* Data to use:
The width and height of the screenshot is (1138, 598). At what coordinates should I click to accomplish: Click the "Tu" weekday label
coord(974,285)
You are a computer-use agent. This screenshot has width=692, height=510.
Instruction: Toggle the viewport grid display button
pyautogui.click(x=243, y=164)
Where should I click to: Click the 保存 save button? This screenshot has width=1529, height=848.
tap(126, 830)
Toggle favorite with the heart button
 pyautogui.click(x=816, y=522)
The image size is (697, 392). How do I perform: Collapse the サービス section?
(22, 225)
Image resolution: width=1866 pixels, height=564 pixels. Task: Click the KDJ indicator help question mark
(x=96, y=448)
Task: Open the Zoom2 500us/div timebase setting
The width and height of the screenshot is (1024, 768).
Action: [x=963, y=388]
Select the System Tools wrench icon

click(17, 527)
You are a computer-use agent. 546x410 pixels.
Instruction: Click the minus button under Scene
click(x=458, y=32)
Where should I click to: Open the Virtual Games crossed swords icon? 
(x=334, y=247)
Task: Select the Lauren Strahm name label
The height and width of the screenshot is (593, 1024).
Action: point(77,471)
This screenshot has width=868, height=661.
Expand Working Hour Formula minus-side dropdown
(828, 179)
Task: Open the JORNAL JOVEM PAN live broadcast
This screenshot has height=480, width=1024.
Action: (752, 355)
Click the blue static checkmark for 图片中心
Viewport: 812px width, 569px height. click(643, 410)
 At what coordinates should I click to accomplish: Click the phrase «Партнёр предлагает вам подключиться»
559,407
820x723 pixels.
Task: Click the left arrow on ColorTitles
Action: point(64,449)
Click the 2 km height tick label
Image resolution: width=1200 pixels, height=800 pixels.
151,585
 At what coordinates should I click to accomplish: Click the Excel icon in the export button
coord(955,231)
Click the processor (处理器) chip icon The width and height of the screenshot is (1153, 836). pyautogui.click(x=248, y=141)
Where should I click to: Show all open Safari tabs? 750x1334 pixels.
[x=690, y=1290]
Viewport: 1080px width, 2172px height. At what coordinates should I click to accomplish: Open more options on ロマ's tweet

* Problem to work on:
Each line above that has the word "computer" must be copied.

* Task result:
You are a computer-use agent. This screenshot has width=692, height=510.
You are a computer-use agent. 546x410 pixels.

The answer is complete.